* **YOUR INSTRUCTIONS**: Please retype the records below, beginning at the line that has "Expand the grid snapping settings arrow" and stopping after the line that has "coord(244,18)". Leave the pictures out of your copy.

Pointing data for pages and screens
·····

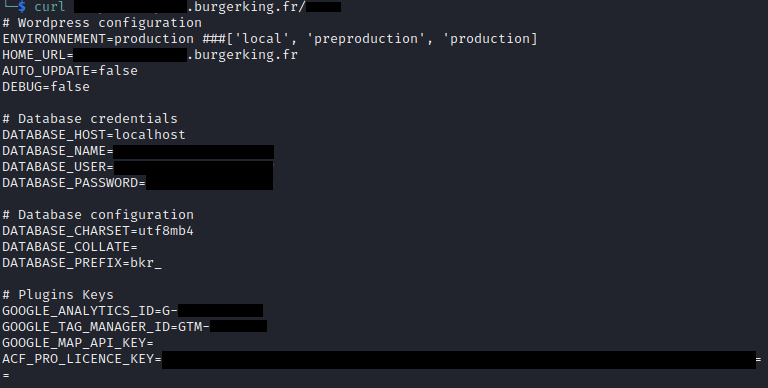Click the redacted DATABASE_NAME value

click(193, 152)
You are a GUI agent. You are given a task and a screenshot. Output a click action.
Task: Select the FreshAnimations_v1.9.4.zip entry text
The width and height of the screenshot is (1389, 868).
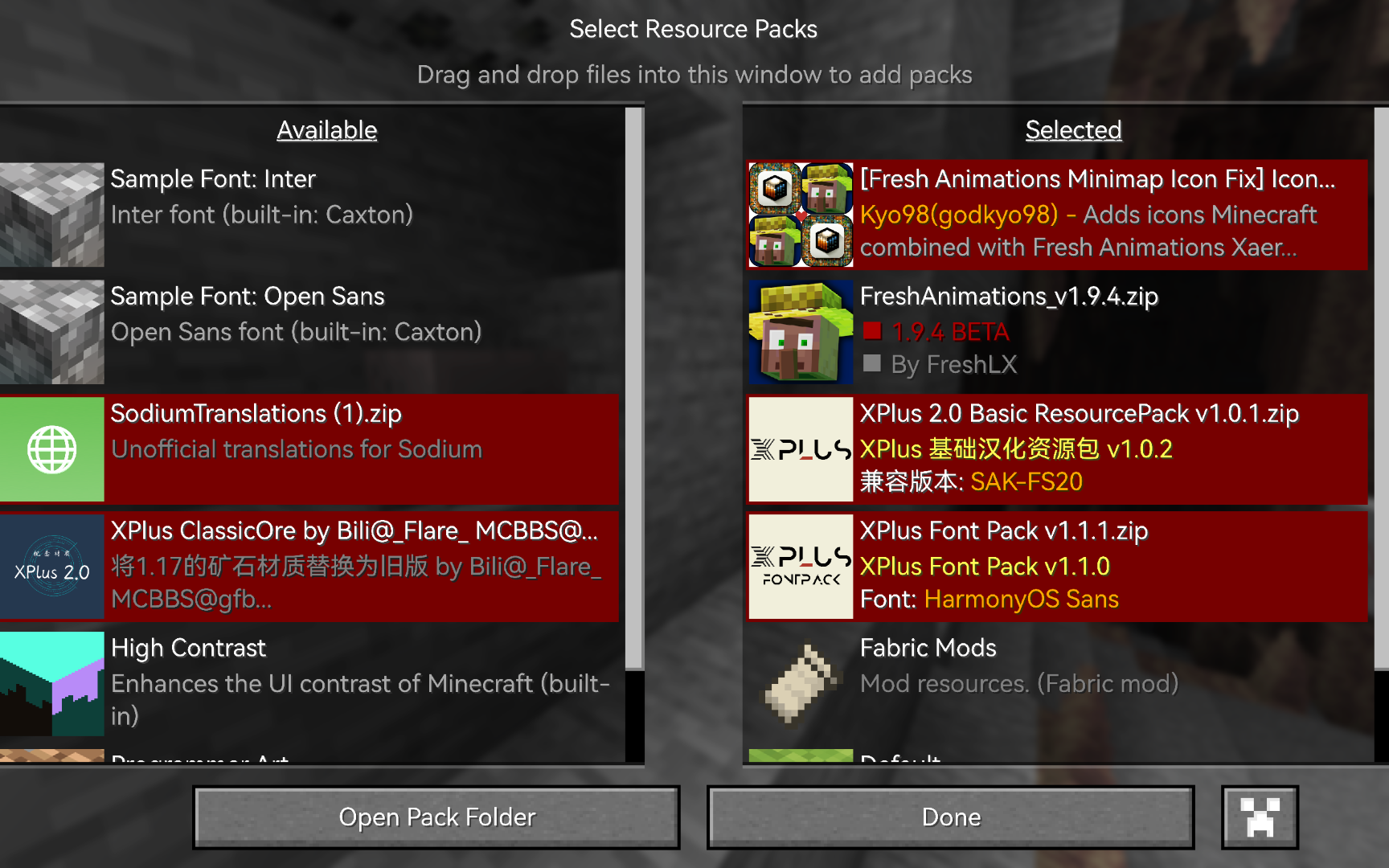1009,296
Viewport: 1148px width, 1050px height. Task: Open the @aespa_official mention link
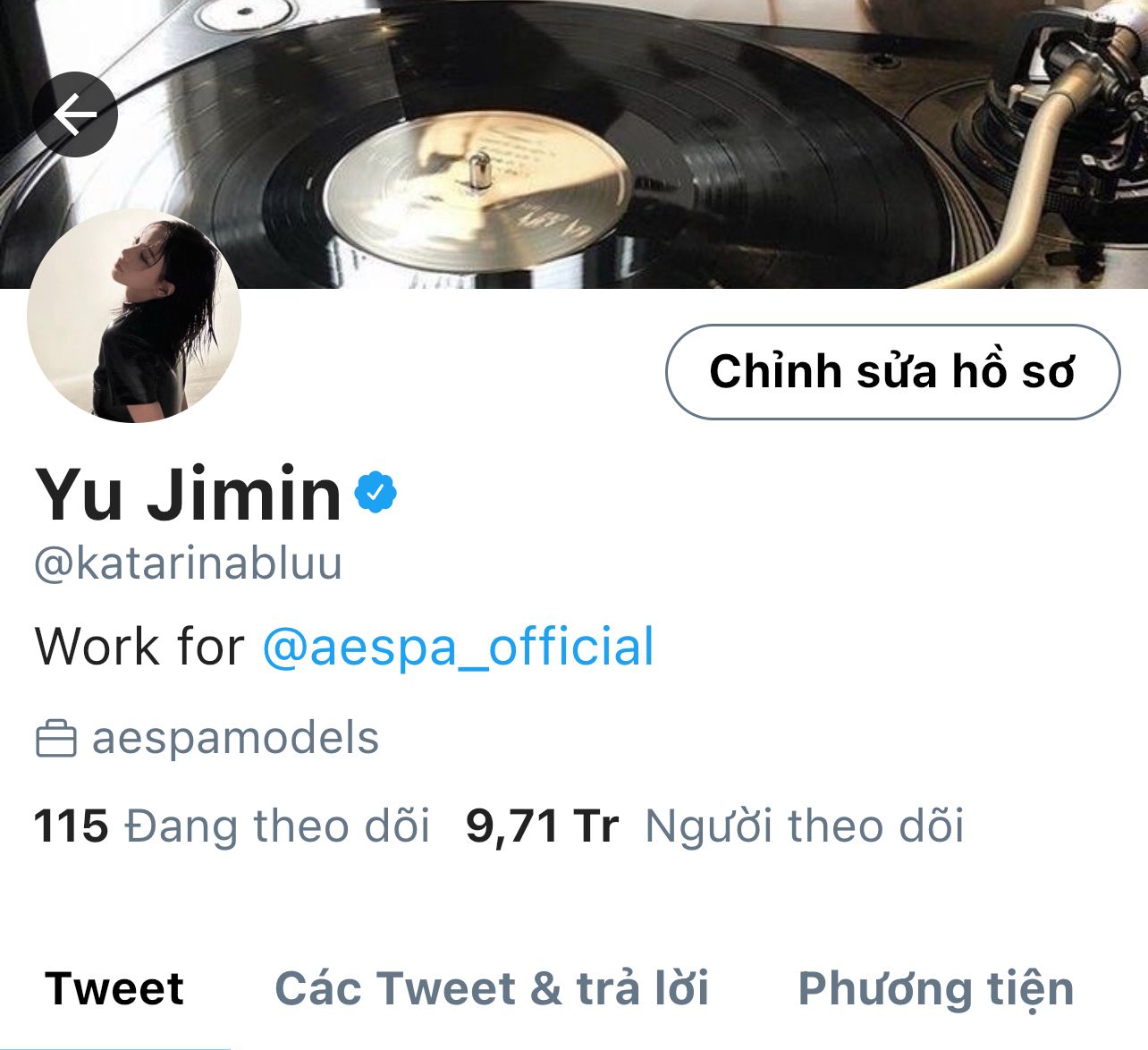tap(459, 647)
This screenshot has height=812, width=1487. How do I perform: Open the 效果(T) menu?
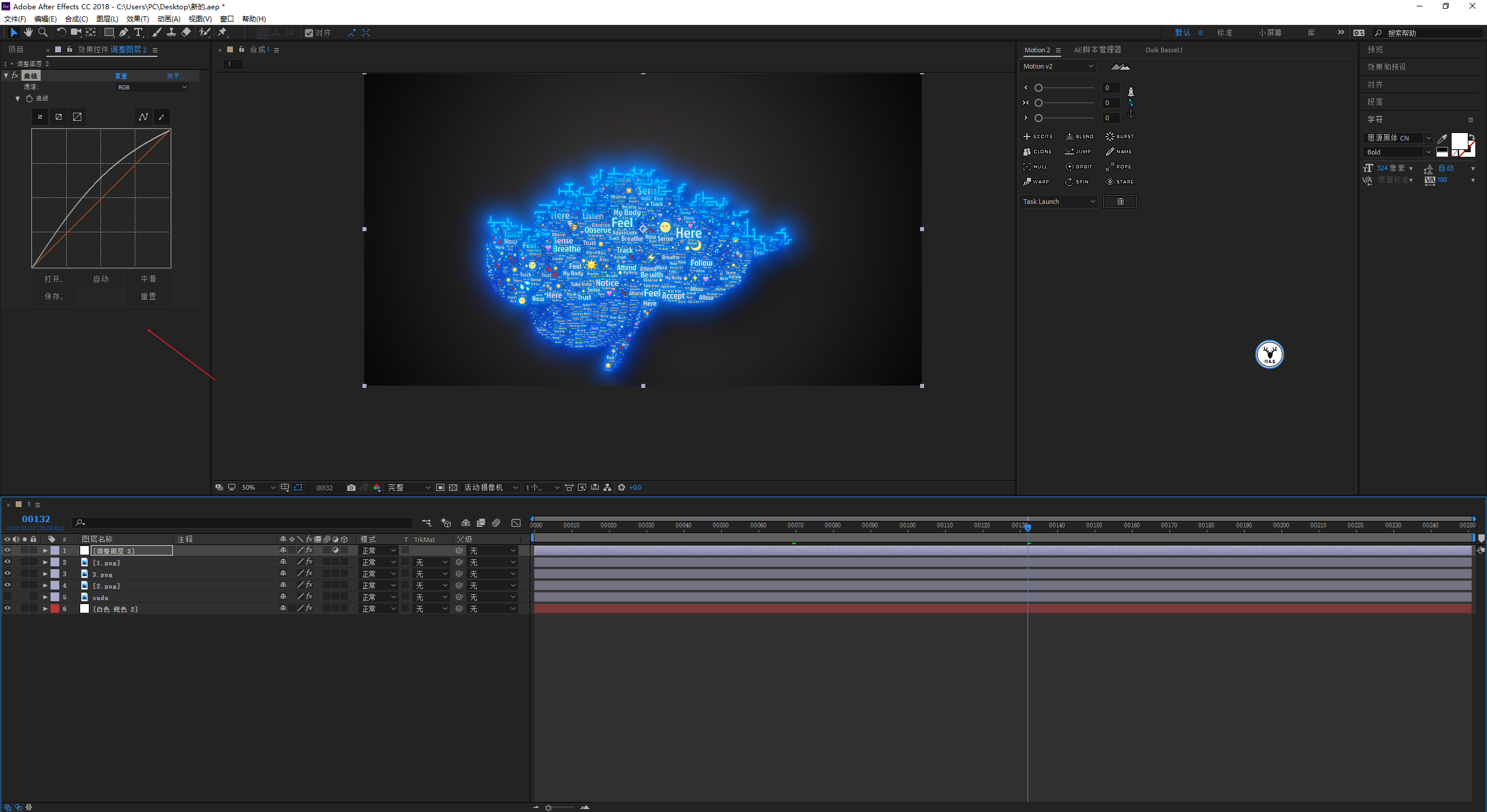click(x=138, y=19)

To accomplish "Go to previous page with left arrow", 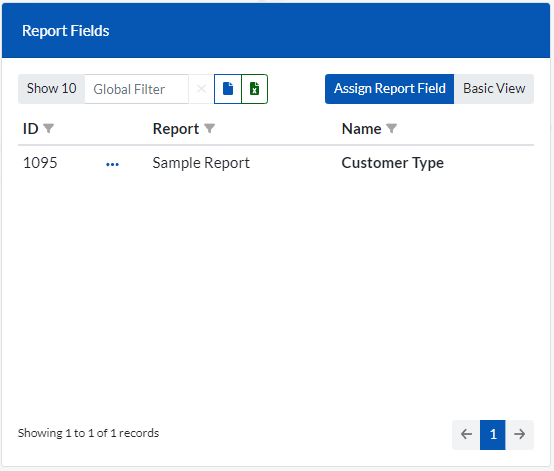I will [466, 434].
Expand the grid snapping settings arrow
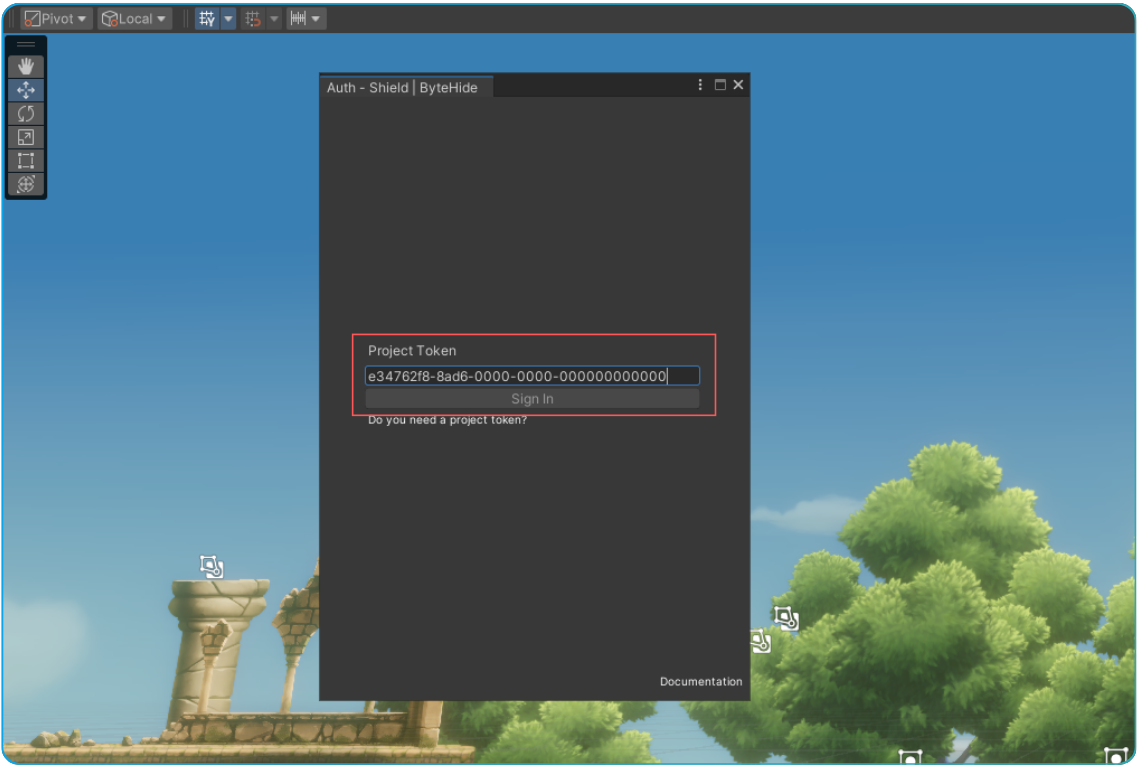The height and width of the screenshot is (768, 1140). click(x=274, y=19)
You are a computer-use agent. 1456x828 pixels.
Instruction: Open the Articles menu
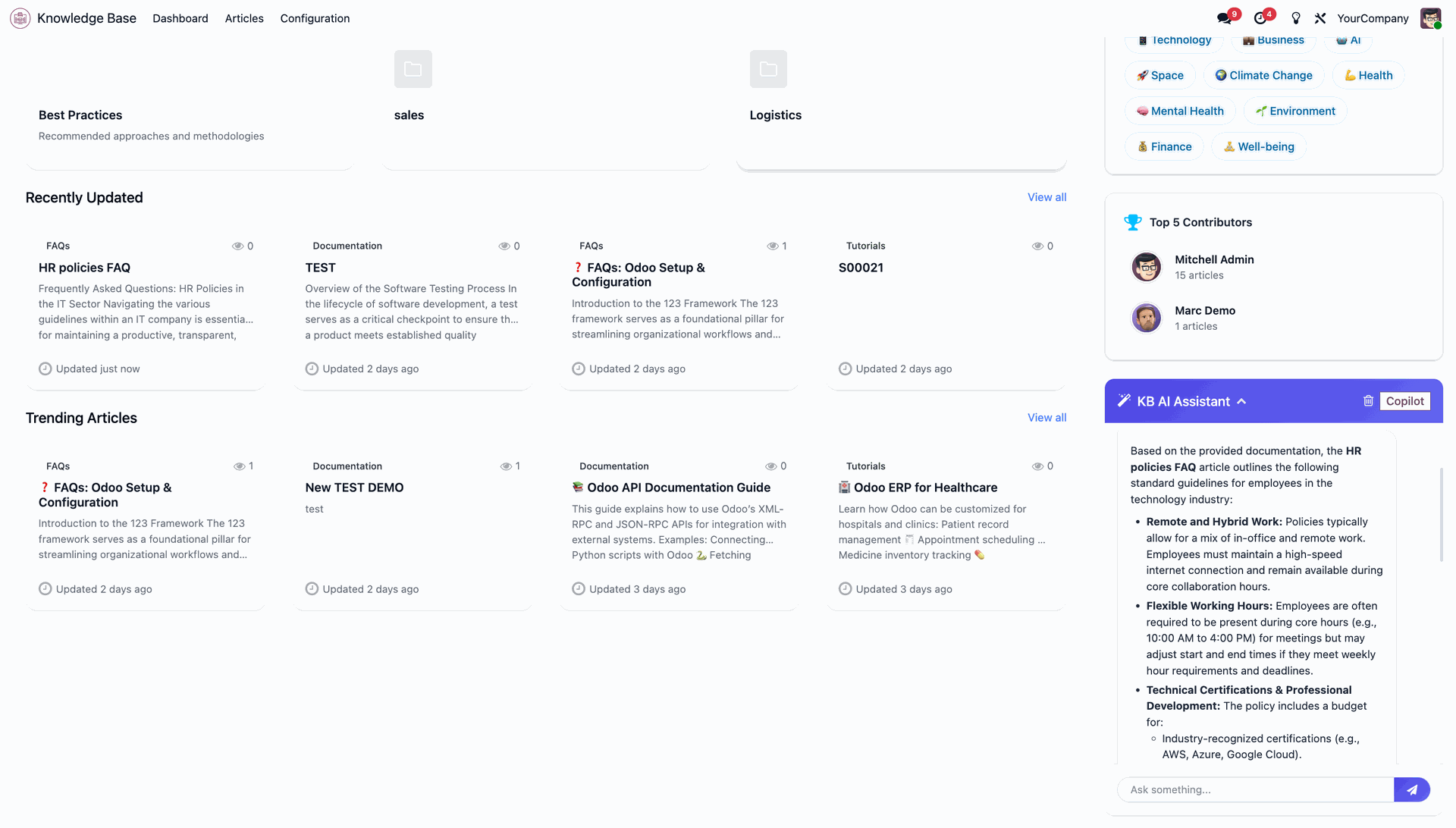coord(244,18)
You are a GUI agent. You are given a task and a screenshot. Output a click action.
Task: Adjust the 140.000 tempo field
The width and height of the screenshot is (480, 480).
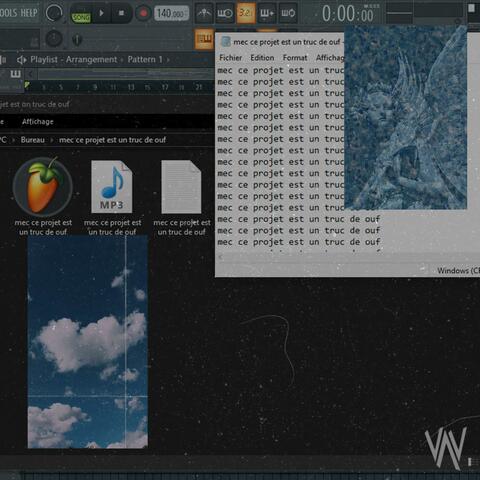171,13
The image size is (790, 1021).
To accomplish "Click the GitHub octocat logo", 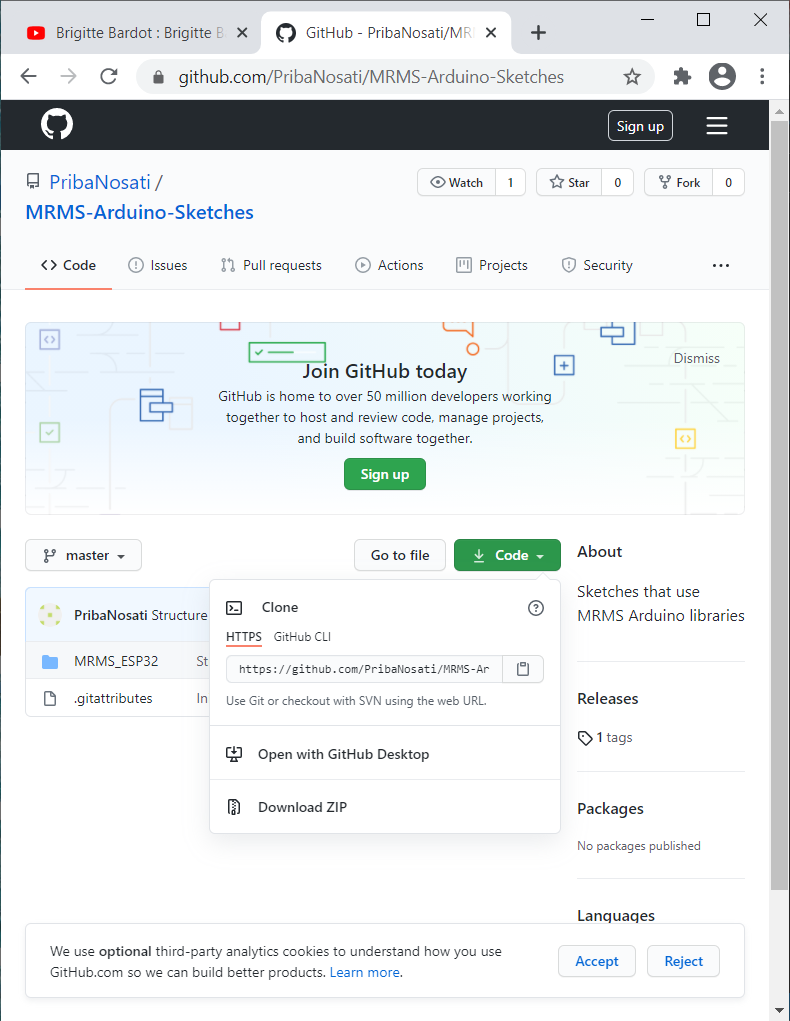I will point(57,125).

·····

* **ANSWER TO THIS TASK**:
Expand the grid snapping settings arrow
The height and width of the screenshot is (768, 1140). click(x=274, y=19)
You are a computer-use agent. 1456x828 pixels.
Instruction: Open the Articles menu
coord(244,18)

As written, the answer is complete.